PROBLEM DETAILS :: When you restate the data, keep every word as it is and drop the images.

***** AVAILABLE RECORDS *****

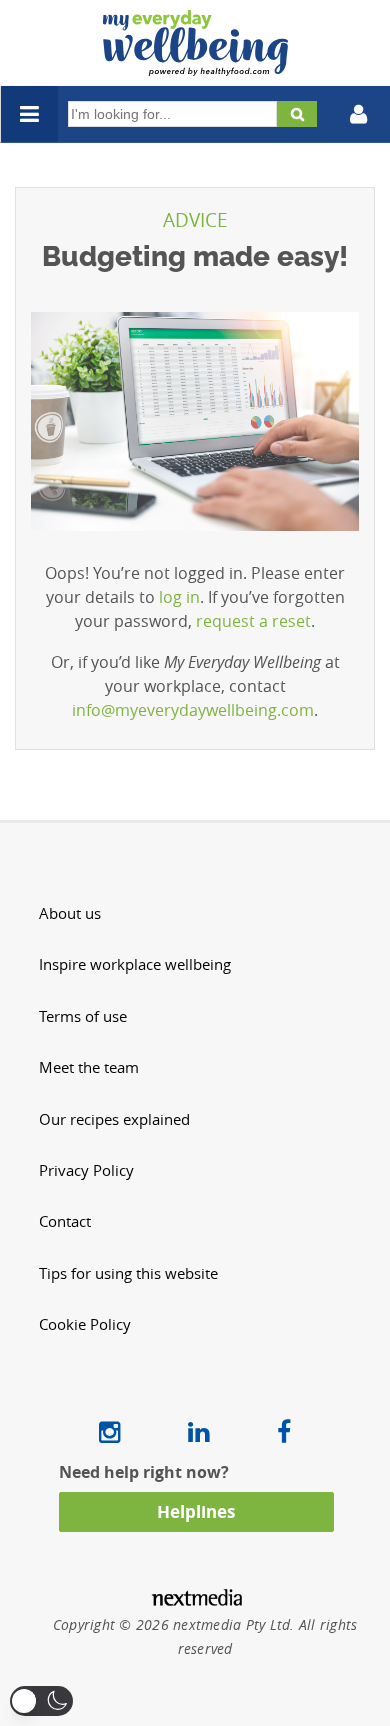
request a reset (253, 621)
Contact (65, 1221)
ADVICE (195, 220)
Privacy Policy (86, 1170)
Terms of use (83, 1016)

*****

PROBLEM SOLUTION ::
request a reset (253, 621)
Contact (65, 1221)
ADVICE (195, 220)
Privacy Policy (86, 1170)
Terms of use (83, 1016)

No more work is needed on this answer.